В фантазиях о мести обидчик и жертва как бы меняются местами — ну а как же, само слово состоит в прямом родстве с невинными "вместо" и "возместить". И если не навсегда, то хотя бы на миг "они" — чаще "он" — узнают, каково быть зависимой, испуганной, жалкой. Или пусть даже не узнают, достаточно вообразить. "Сладость мести" действует как обезболивающее, временно снимая нестерпимое чувство бессилия и подменяя его иллюзорным и кратким, но противоположным чувством безграничной власти, всесилия. Что, поняли теперь? То-то! Реальный ущерб — в том числе и себе — не в счет. Удовлетворение самой главной сейчас потребности — в контроле, абсолютной власти — вот что важно. Особенно ярко эта странная нерациональность мстительниц проявляется в тех случаях, когда орудием мести становится причинение ущерба самой себе. Скажете, это удел неуравновешенных людей? А не случалось ли вам распевать в разошедшейся дамской компании "Окрасился месяц багрянцем": "Нельзя? Почему ж, дорогой мой? А в горькой минувшей судьбе ты помнишь, изменщик коварный, как я доверялась тебе!" — в общем, а утром качались на волнах лишь щепки того челнока. К слову сказать, такое бесшабашное, "отвязанное" пение — своего рода "психодрама мести", даже с обменом ролями: ведь и за "изменщика", и за "красотку" поем. Я бы не рискнула утверждать, что тема мщения уж совсем нам чужда. Возможно, большинство из нас просто умеют вовремя остановиться и не нуждаются в буквальном следовании этому р-роковому сюжету.
И разве хоть одной из нас совсем уж незнакомо желание попрекнуть семью или коллег своим бледным, изнуренным видом: смотрите, что вы со мной делаете, до чего вы меня довели! Что ж поделать, пассивная агрессия — тоже агрессия, но обладает к тому же преимуществами: за нее не наказывают, она позволяет остаться "хорошей" и при этом сделать так, чтобы "им" было нехорошо, от нее не остается чувства вины... Что-то такое вспоминается из Пушкина относительно "хитрых низостей рабства", но это, конечно, о крепостном праве. Которое, конечно же, не имеет к нам ну ни-ка-ко-го отношения.
Вернемся в группу. Героиня, Арина, закончила свой монолог.
— Что ты чувствуешь?
— Мне легче. Но я чувствую, что действительно этого хочу. Пусть я буду плохая, но я действительно хочу увидеть его на этой койке. Я даже не уверена, что мне не захочется его пнуть. Каблуком под ребра!

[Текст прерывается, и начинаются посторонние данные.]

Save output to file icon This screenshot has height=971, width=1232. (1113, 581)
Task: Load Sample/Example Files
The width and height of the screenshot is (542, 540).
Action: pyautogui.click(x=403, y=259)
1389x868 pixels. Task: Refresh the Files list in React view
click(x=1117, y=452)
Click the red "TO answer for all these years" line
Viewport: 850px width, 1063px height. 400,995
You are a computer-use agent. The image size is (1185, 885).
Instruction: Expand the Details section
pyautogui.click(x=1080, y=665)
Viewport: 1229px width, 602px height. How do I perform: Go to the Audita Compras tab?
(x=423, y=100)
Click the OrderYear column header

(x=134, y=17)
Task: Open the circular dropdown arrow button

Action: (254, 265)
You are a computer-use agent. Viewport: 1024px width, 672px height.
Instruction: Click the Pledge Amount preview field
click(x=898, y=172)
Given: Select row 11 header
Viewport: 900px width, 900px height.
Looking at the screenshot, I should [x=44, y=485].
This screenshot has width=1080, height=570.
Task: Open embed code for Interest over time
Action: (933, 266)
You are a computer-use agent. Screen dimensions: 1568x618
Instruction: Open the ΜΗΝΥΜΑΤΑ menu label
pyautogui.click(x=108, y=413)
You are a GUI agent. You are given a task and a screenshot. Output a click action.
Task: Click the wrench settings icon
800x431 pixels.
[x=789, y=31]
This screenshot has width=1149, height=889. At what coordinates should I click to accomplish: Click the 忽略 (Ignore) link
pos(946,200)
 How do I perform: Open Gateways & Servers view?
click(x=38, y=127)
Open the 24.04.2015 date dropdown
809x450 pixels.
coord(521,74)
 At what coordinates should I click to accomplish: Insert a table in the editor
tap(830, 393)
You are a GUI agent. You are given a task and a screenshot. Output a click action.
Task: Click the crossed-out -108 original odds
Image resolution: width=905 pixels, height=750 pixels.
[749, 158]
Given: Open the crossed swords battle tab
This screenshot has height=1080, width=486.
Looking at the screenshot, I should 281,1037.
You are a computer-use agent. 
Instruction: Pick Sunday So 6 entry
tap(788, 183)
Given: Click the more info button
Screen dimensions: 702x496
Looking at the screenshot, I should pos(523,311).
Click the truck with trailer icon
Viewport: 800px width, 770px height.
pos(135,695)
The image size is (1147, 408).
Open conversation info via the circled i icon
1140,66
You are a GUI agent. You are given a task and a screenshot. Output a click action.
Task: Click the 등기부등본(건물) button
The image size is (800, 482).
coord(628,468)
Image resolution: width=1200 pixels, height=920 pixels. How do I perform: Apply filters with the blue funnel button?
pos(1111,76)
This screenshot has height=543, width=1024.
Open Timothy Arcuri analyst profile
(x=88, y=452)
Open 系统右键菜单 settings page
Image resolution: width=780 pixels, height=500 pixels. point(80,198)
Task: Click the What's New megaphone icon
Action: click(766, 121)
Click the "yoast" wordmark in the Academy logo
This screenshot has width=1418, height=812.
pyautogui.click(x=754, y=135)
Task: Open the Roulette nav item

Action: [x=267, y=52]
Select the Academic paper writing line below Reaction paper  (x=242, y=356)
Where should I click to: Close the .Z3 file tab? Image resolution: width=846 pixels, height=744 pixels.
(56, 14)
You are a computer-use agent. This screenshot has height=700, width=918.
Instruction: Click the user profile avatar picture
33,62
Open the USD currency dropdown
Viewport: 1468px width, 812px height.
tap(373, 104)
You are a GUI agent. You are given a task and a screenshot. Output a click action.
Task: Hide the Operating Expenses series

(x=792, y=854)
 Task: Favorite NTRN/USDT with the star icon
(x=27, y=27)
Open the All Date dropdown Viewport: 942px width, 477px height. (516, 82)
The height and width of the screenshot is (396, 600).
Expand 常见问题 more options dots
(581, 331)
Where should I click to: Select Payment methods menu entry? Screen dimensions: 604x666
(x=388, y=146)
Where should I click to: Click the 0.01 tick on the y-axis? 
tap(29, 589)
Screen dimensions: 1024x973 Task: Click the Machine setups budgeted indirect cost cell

Мне очень трудно это говорить, я кажусь себе чудовищем. Но я так чувствую сейчас, понимаете, девочки? Здесь единственное место, где не нужно это скрывать.— Ты чувствуешь то, что чувствуешь. Мы с тобой договаривались исследовать твои фантазии о мести и попытаться понять, куда они развиваются. Быть белыми и пушистыми мы не договаривались. Что для тебя важно сейчас?
— Больница.
И мы сделали типичную — "нормальную" — палату со всем присущим этому аду колоритом. Святая Тереза Авильская определяла ад как "место, где дурно пахнет и никто никого не любит" — что ж, это все проходили. Была и горластая санитарка, и все, что там обычно бывает. Арина вошла в палату — разумеется, прекрасная, благоухающая и на каблуках — и увидела то, что мечтала увидеть. Однако не только увидела, но и поменялась с "ним" ролями. И раз, и другой. Была в этой сцене одна тонкость, которую легко не заметить, но которая мне кажется очень важной: роль Горластой Санитарки Арине никак не удавалась, группе пришлось ее учить. Что это означает, мы обсудили чуть позже. А с полупарализованным "злодеем" она как раз поменялась ролями легко — и... ничего не произошло. Торжество не состоялось. В "его" роли ее совершенно не интересовало, кто из прежней жизни стоит в дверях — другое стояло у него в изголовье; как сказано в одном рассказе Петрушевской, "мне открылись перспективы, не скажу какие". И Арина тихо-тихо положила кулек "злонамеренных" фруктов на ободранную больничную тумбочку. (Понятно, что никаких тумбочек на самом деле не было, как не было и железной больничной койки — просто наш опыт, связанный с больницами, заставлял нас представлять примерно одно и то же. Чем только не бывают многофункциональные психодраматические стулья.)